*** DATASET EXTRACT Section Begins ***

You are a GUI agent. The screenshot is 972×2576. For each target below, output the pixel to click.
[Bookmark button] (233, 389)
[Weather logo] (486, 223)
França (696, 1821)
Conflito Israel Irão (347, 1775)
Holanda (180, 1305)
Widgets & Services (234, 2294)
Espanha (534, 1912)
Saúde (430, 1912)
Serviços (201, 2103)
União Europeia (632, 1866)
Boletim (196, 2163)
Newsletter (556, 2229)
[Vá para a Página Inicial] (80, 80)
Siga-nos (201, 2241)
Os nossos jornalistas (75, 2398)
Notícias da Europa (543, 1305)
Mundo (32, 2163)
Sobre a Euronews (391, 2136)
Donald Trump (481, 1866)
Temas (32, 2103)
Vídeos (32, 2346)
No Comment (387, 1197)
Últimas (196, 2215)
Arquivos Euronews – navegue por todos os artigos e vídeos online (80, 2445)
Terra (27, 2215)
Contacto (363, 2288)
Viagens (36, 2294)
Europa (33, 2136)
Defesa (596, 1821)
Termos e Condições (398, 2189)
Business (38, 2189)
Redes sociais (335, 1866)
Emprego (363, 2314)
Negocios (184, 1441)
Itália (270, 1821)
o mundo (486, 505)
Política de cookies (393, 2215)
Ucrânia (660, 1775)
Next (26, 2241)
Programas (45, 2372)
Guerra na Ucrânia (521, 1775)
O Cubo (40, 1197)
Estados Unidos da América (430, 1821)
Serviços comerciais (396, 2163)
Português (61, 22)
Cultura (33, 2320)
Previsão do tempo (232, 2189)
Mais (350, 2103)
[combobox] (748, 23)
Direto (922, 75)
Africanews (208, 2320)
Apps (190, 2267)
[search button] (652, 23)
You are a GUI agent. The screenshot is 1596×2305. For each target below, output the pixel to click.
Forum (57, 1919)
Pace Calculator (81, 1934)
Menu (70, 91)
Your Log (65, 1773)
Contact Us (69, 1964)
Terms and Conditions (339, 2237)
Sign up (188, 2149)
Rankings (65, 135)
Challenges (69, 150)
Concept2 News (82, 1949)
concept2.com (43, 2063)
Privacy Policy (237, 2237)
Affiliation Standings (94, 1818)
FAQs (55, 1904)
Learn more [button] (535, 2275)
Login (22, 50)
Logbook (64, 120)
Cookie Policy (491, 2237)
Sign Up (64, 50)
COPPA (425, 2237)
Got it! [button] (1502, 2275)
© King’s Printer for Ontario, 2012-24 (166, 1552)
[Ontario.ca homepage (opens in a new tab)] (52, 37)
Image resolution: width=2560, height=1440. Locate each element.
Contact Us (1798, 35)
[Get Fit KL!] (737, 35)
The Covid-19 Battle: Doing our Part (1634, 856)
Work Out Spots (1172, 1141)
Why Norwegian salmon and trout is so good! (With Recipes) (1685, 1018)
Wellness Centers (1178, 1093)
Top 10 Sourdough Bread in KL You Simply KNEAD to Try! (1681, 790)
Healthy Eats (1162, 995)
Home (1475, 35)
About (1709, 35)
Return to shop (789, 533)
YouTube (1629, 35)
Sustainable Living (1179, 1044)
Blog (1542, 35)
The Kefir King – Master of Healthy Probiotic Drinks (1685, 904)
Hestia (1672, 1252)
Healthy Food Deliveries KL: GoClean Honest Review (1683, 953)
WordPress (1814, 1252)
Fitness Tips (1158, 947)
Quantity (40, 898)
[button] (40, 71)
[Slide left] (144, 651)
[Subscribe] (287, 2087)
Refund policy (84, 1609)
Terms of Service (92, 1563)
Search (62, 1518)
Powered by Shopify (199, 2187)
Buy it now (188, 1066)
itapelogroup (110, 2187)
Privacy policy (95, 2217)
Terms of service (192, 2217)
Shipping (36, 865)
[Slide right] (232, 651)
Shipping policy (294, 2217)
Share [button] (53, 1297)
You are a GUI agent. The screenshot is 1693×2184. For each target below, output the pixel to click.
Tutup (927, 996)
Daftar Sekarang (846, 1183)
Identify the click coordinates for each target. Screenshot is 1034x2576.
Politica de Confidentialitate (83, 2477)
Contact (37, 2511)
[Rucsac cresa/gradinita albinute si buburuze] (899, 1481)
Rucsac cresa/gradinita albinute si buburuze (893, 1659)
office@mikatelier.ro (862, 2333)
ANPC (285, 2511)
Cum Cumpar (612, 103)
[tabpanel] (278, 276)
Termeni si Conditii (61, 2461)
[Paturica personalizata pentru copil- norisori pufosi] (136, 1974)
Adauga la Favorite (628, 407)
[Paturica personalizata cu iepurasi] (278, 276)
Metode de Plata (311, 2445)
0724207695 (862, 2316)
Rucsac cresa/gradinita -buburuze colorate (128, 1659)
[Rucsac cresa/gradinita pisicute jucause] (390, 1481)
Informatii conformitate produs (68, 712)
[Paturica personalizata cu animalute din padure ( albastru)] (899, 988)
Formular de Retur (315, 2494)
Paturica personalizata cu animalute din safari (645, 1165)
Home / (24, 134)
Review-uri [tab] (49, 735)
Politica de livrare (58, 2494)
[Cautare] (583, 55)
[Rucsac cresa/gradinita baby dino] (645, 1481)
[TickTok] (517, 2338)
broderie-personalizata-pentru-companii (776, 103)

*** DATASET EXTRACT Section Ends ***

**PROBLEM TO SOLVE**
Keeping every character as it is, restate the lines above that run from the line with "Notícias da Europa (543, 1305)" through the line with "Work Out Spots (1172, 1141)", both included, and nothing else.

**RESULT OF THE TASK**
Notícias da Europa (543, 1305)
Mundo (32, 2163)
Sobre a Euronews (391, 2136)
Donald Trump (481, 1866)
Temas (32, 2103)
Vídeos (32, 2346)
No Comment (387, 1197)
Últimas (196, 2215)
Arquivos Euronews – navegue por todos os artigos e vídeos online (80, 2445)
Terra (27, 2215)
Contacto (363, 2288)
Viagens (36, 2294)
Europa (33, 2136)
Defesa (596, 1821)
Termos e Condições (398, 2189)
Business (38, 2189)
Redes sociais (335, 1866)
Emprego (363, 2314)
Negocios (184, 1441)
Itália (270, 1821)
o mundo (486, 505)
Política de cookies (393, 2215)
Ucrânia (660, 1775)
Next (26, 2241)
Programas (45, 2372)
Guerra na Ucrânia (521, 1775)
O Cubo (40, 1197)
Estados Unidos da América (430, 1821)
Serviços comerciais (396, 2163)
Português (61, 22)
Cultura (33, 2320)
Previsão do tempo (232, 2189)
Mais (350, 2103)
[combobox] (748, 23)
Direto (922, 75)
Africanews (208, 2320)
Apps (190, 2267)
[search button] (652, 23)
You are a GUI agent. The screenshot is 1596×2305. For each target below, output the pixel to click.
Forum (57, 1919)
Pace Calculator (81, 1934)
Menu (70, 91)
Your Log (65, 1773)
Contact Us (69, 1964)
Terms and Conditions (339, 2237)
Sign up (188, 2149)
Rankings (65, 135)
Challenges (69, 150)
Concept2 News (82, 1949)
concept2.com (43, 2063)
Privacy Policy (237, 2237)
Affiliation Standings (94, 1818)
FAQs (55, 1904)
Learn more [button] (535, 2275)
Login (22, 50)
Logbook (64, 120)
Cookie Policy (491, 2237)
Sign Up (64, 50)
COPPA (425, 2237)
Got it! [button] (1502, 2275)
© King’s Printer for Ontario, 2012-24 (166, 1552)
[Ontario.ca homepage (opens in a new tab)] (52, 37)
Image resolution: width=2560, height=1440. Locate each element.
Contact Us (1798, 35)
[Get Fit KL!] (737, 35)
The Covid-19 Battle: Doing our Part (1634, 856)
Work Out Spots (1172, 1141)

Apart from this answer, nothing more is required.